Each of the four mines was flooded, two of them completely. In the biggest open-pit mine, Tamnava West, ten huge excavators used for mining are flooded, and six of them completely underwater.
During the days of the flood, a valiant fight was put up to save the Kostolac thermal power plant, east of Belgrade, from the waters. Hundreds of soldiers and residents worked together to raise sandbag barriers around the perimeter of the plant. The plant supplies a fifth of the country’s electricity needs. Although the operation was successful this time, it was a very close shave.
Despite efforts by the people and authorities, the country’s coal production is currently halved, and flooding cut Serbian power generation by almost 40 percent during the floods, forcing the cash-strapped country to import electricity. Prime Minister Aleksandar Vucic said Serbia needed to set aside between half a million and one million euros per day to pay for the emergency imports while the Nikola Tesla coal plant was out of commission.
According to the first estimates, it will take another year for the Kolubara mines to resume normal operations – and that means enormous costs for the country.
In the meantime, the long-suffering residents of the village of Vreoci – situated on a narrow corridor of land between two mines – whose residents have suffered from water, air and noise pollution, as well as vibrations from heavy machinery for decades, are now facing a new blow. Life was already so unbearable before the flood that residents had been pressing the EPS Kolubara mining company to resettle the whole community, as was promised in a 2007 Serbian government plan. But it hasn’t happened yet. When the floods hit and the riverbank broke, it took with it a heap of waste from the coal processing plant and spread black mud around the village. Residents are now concerned, as they don’t know the contents of the dust that is left, and are calling on the government to carry out testing.

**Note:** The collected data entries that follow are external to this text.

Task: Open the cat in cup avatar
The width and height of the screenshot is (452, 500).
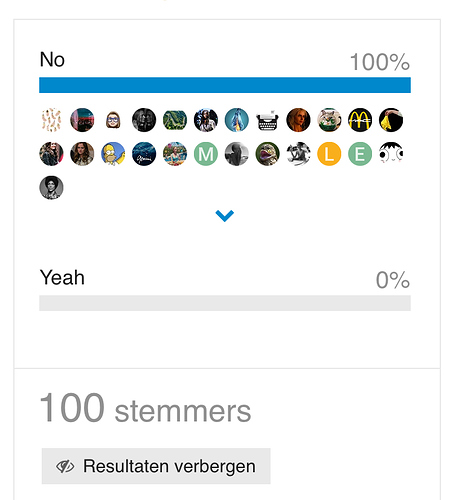Action: tap(329, 120)
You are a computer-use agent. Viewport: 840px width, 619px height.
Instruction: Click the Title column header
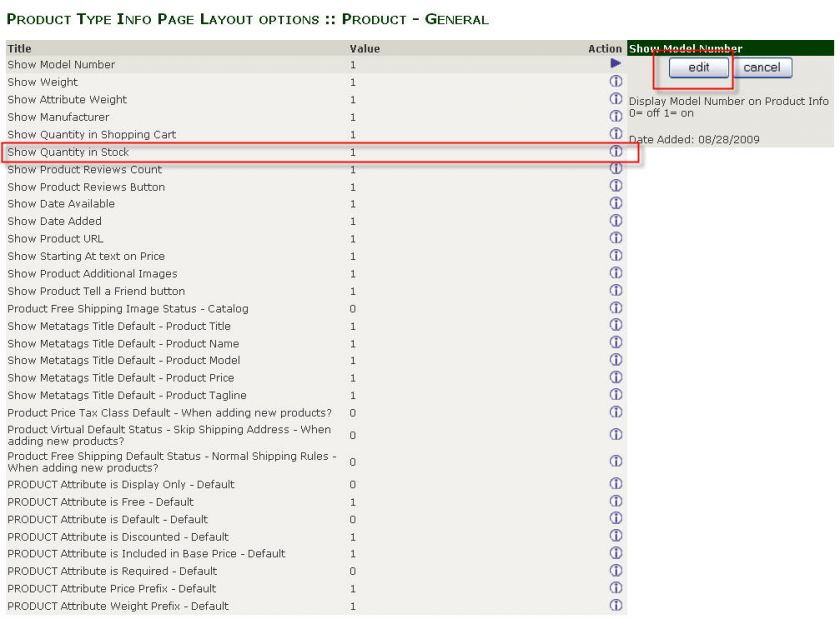(19, 48)
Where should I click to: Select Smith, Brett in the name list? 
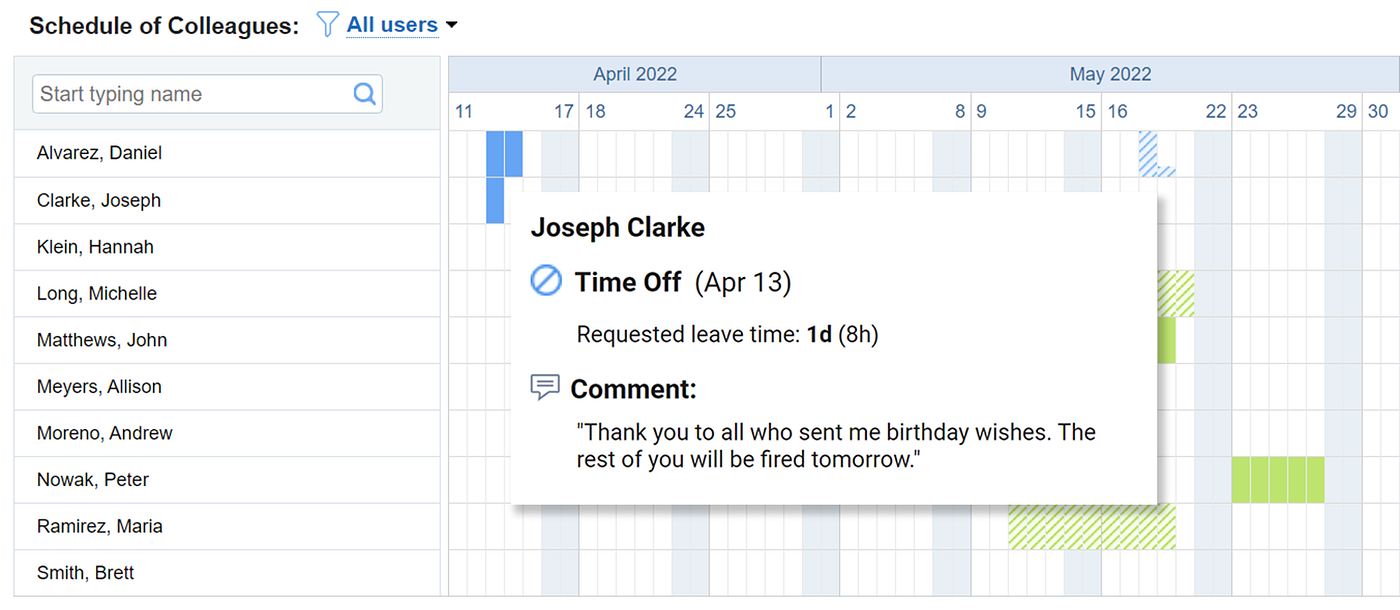pos(85,573)
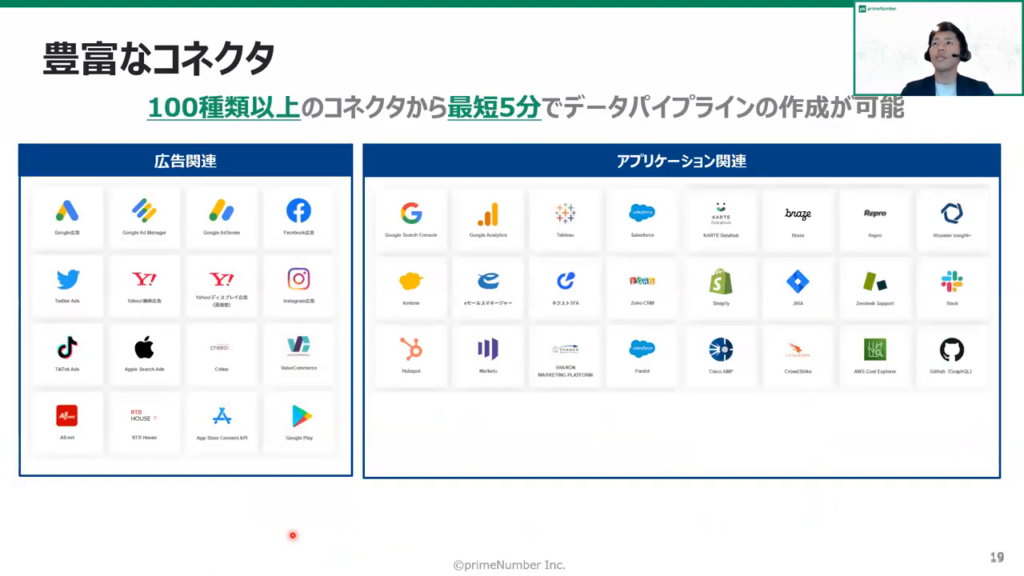Open the Hubspot connector tile
Image resolution: width=1024 pixels, height=576 pixels.
(411, 349)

And just to make matters worse, with two pits out of action, work in Field D near Vreoci has accelerated, giving new impetus to calls for resettlement.
The energy crisis that looms large in the background of the humanitarian emergency that Serbian society must address today has its roots in the faulty structuring of the energy system. Like most other Balkan countries, Serbia relies on electricity produced by coal power plants built before 1990 that burn lignite from local mines. This means a highly centralized energy sector over-reliant on a single type of fuel. But in their energy strategies, Serbia and other Balkan countries largely plan for more of the same, adding new lignite units to the affected plants – at Kolubara, Nikola Tesla, and Kostolac.

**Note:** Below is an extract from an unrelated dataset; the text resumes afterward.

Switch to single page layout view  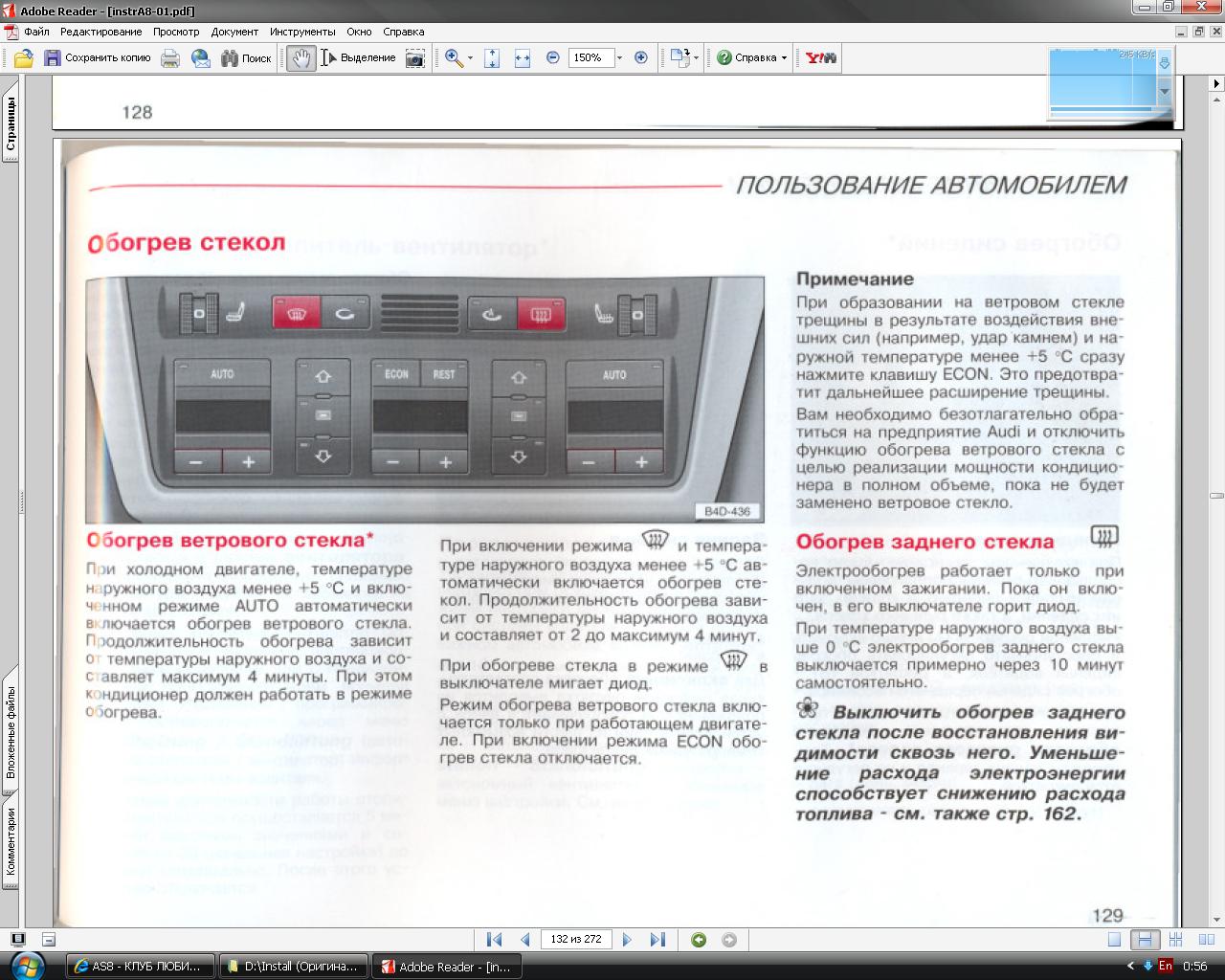(x=1114, y=940)
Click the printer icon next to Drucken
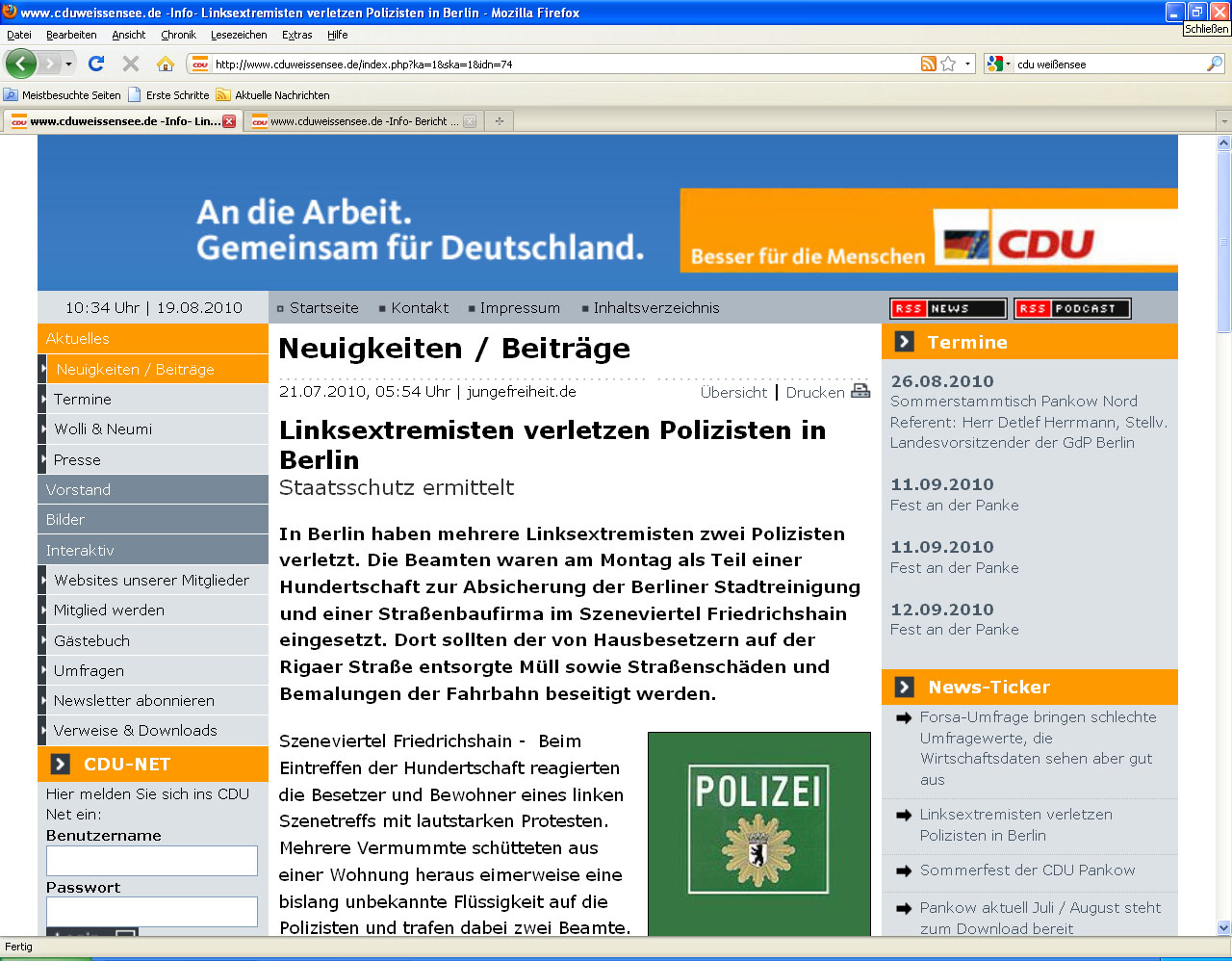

Yet these floods and the crisis they have produced in the Serbian electricity generation sector — at least 100,000 people were left without power and the authorities find themselves dependent on expensive imports – might constitute a wake up call for the current government.
When it comes to the energy sector, these tragic floods prove one thing beyond all doubt: that it is foolish to place all eggs in one basket.
Extreme weather events are only going to become more regular due to climate change – this knowledge we have today beyond any reasonable doubt thanks to the Intergovernmental Panel on Climate Change. Energy systems like Serbia’s, which are over–reliant on coal and highly centralized, are not only causing more climate change, they are also extremely vulnerable to its impacts.
Many of these coal units, including the newest Kostolac B3 unit being planned right now, are being developed without sufficient assessment of their environmental impacts. Flood risks at energy production units are rarely studied properly despite reckless river management across Central and Eastern Europe, which makes riparian regions vulnerable.
Once Serbia exits disaster containment mode, its authorities have a duty to reassess their approach to energy. Sticking to coal is irresponsible. A diversification of the energy sector is needed as part of a shift away from fossil fuels to renewables like sustainably sourced biomass and carefully situated wind turbines. It is estimated that biomass alone could meet at least a fifth of Serbia’s energy needs over the coming years if the proper investments were made. Most urgently, energy losses must be reduced and demand kept under control.
In the Balkans, we sometimes have a feeling it is fine to cut corners. But all of us, starting with our governments, must understand that there is no way we can cut corners with nature. This is one of the serious lessons of these terrible floods.